Rancho la Azufrosa, Aldama, Tamaulipas, Mexico
Reporting from Zacaton Basecamp
We awoke early to the knowledge that the bot was dead until we resolved the disconnect board issue. John Kerr began a continuous stream of emails with Nigel Jones back in the states while Vickie Siegel, myself, and two visitors coming north from the 2007 Tabasco caving expedition made our way into Aldama (the nearest town) in search of a Mexican cell phone to see if we could get voice communications out from the ranch. We considered Skype but it doesn’t work well when run off satellite relay (we were using a customized version of a HughesNet link).

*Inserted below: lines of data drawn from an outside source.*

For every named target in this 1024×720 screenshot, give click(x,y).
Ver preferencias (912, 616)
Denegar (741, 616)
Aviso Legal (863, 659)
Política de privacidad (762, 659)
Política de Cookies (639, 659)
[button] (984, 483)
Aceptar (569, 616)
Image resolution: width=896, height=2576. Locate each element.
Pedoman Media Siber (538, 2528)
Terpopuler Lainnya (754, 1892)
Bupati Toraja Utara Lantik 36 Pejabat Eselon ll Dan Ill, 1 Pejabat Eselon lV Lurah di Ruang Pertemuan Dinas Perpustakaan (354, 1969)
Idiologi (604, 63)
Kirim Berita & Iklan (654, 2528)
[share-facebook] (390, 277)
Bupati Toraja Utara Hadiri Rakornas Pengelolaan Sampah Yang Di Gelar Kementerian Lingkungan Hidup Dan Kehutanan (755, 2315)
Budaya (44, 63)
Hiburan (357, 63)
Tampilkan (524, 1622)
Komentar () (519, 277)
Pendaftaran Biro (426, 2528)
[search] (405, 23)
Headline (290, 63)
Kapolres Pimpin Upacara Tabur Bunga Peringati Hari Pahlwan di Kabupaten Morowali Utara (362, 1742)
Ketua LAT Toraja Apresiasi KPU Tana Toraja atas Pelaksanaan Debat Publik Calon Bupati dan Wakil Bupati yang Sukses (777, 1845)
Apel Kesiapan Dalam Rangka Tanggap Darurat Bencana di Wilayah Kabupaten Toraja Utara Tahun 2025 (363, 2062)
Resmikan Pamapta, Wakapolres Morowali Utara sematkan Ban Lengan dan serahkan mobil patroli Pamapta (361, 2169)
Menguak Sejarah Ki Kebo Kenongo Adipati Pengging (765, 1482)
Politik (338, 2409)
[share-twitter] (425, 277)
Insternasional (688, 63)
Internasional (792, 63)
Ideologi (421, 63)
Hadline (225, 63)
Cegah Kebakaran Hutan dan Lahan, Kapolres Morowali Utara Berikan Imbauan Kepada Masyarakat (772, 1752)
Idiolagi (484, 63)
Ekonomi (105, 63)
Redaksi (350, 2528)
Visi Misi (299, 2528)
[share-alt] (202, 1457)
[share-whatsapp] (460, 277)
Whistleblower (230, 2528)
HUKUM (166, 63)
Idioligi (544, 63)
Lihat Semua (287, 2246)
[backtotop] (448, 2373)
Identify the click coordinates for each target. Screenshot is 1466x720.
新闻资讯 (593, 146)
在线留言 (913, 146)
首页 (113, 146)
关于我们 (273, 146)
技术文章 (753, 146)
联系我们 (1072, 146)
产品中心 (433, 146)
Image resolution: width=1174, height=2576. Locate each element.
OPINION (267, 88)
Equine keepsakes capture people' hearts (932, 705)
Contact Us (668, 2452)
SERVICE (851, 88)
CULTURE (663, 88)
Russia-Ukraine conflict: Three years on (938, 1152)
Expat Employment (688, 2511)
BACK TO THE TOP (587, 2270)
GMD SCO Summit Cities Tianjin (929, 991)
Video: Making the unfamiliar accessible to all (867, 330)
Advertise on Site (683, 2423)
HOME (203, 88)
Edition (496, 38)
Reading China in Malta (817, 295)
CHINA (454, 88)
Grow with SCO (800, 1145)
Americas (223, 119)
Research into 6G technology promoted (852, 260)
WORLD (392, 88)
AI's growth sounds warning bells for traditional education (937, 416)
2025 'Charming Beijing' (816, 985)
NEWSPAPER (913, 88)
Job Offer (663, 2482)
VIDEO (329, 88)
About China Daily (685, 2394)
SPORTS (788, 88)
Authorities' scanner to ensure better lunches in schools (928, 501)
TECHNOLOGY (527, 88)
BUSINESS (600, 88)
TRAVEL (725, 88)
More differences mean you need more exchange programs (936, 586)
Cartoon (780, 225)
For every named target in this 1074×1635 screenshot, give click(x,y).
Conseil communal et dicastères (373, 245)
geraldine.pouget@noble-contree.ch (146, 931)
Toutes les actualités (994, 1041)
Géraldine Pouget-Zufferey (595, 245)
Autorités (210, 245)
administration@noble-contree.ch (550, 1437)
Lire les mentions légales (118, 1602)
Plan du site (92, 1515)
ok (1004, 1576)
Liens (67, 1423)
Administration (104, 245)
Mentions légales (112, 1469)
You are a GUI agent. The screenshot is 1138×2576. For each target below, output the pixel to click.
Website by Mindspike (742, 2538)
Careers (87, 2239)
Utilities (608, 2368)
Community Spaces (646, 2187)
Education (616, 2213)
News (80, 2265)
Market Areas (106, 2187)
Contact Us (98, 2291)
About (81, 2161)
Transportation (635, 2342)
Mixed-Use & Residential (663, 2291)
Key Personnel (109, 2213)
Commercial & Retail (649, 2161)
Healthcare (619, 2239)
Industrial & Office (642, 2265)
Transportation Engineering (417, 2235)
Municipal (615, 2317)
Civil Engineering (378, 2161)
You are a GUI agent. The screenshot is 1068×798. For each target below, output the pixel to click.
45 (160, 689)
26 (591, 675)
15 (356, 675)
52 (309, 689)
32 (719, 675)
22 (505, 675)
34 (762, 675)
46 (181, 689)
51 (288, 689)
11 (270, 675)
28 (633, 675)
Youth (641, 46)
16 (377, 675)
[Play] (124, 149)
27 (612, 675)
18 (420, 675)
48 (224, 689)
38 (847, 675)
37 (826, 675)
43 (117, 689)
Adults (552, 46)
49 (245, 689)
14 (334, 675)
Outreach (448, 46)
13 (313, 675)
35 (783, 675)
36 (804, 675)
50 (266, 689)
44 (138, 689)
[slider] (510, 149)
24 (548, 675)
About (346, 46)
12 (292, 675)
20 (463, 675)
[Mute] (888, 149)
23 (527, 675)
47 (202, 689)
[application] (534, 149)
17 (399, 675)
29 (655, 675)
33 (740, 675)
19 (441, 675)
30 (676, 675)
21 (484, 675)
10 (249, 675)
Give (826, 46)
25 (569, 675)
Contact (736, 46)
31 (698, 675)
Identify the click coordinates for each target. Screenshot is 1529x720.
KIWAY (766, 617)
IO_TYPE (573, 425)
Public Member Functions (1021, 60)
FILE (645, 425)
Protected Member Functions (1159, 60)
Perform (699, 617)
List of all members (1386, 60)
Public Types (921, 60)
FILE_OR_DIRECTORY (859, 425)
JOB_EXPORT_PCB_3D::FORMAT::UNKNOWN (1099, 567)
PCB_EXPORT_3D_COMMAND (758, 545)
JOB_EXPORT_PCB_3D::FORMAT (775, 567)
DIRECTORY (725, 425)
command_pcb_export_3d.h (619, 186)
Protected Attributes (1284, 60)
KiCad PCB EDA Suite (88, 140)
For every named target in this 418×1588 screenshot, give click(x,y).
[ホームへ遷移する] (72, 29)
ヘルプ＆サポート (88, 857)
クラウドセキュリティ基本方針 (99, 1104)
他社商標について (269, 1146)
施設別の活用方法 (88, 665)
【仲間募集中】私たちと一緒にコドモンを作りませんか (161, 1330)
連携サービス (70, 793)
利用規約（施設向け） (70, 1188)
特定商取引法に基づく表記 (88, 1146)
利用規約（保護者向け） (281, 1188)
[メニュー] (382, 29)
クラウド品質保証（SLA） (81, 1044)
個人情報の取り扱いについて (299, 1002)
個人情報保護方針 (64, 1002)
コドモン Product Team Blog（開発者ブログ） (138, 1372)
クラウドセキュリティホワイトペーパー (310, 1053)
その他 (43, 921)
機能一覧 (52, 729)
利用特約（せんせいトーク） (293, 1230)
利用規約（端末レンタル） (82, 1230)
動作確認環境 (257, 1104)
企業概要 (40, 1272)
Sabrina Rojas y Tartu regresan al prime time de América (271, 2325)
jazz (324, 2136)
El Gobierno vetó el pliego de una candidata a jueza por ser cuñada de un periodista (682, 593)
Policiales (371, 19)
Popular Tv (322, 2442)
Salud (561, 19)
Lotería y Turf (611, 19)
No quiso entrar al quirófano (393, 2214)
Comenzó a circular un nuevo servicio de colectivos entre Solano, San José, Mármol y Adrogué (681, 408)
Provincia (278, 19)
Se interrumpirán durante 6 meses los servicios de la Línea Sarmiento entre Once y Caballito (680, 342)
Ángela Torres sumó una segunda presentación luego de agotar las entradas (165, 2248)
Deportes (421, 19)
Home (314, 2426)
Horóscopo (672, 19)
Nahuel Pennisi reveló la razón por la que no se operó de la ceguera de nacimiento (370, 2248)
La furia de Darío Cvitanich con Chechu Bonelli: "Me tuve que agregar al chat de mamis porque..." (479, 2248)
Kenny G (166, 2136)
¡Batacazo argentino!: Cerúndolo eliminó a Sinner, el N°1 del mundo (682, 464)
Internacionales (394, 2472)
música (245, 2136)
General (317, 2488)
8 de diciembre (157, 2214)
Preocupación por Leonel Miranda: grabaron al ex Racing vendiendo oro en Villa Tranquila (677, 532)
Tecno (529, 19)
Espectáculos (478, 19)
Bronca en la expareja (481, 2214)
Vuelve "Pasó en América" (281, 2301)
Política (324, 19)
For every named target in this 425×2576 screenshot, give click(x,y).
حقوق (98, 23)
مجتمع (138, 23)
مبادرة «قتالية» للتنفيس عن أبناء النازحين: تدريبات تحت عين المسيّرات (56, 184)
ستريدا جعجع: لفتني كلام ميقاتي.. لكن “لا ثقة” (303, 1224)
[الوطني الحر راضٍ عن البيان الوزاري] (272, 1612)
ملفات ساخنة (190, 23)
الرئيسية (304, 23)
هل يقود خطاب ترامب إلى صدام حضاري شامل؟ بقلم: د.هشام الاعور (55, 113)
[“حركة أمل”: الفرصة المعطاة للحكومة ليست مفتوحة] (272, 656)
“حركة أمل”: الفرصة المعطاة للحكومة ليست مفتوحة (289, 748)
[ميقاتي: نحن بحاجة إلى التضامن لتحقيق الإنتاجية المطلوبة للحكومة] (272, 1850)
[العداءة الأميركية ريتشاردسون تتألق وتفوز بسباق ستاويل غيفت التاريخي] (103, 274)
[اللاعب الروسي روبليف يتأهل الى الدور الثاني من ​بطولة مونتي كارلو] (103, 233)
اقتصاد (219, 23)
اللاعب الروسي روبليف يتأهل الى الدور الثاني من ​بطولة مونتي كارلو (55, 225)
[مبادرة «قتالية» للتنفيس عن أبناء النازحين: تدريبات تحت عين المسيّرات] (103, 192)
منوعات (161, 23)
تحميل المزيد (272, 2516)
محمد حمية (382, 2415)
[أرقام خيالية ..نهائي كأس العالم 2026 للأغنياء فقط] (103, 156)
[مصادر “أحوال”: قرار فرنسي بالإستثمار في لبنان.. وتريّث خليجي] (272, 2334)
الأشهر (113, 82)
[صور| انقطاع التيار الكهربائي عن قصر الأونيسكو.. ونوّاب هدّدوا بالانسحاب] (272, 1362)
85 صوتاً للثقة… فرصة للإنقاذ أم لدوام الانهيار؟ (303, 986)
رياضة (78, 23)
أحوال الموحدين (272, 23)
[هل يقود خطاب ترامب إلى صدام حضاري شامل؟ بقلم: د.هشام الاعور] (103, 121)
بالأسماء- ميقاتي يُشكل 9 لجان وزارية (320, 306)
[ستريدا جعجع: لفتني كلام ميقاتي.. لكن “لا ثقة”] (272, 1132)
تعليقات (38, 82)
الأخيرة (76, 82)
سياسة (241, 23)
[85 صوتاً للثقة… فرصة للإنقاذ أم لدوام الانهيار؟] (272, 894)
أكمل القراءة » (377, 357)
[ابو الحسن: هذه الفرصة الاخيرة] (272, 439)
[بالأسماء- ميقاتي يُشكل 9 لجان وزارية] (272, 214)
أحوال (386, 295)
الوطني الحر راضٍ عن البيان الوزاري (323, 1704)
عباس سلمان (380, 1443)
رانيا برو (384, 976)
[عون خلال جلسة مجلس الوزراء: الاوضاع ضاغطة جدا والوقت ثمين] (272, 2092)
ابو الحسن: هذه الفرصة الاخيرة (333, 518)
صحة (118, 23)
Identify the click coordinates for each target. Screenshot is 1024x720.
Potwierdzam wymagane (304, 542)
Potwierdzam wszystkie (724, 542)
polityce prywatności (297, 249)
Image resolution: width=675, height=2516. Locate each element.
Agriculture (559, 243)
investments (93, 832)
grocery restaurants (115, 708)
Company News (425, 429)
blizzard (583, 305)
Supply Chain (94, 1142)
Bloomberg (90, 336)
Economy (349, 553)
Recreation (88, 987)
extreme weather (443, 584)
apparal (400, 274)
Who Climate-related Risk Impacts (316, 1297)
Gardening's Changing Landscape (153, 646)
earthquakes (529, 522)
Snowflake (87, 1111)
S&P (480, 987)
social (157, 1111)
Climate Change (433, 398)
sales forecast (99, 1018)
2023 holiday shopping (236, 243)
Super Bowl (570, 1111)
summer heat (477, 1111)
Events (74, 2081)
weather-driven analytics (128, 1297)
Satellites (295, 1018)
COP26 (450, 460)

Above: Nacho, the main ranch hand at Rancho la Azufrosa, brings over one of many loads of sand used to level out the “bot garage” so that sheets of plywood could be laid down to serve as a surface for maneuvering the bot (it’s lower orange frame rides on four heavy shop casters, but these need a flat surface to work on.
So off we went while John continued his asynchronous stream of emails with Nigel (our lead embedded systems electrical engineer). A plan was developed to produce more boards. Component parts were FedExed to Jones and he spent most of the day assembling the prototype boards – a tedious process that involved placing 2×3 mm surface mount chips on the board and using a large magnifying lens to help with guiding a fine point soldering iron to get all the chip pins properly soldered to their respective pads on the board. Nigel also programmed the onboard logic chips and then re-FedExed them to Harlingen, Texas where, if all went according to plan, they would be picked up by Marcus Gary who was due to begin driving back on February 2.
Above: John Kerr debugs the disconnect board following email discussions with Nigel Jones.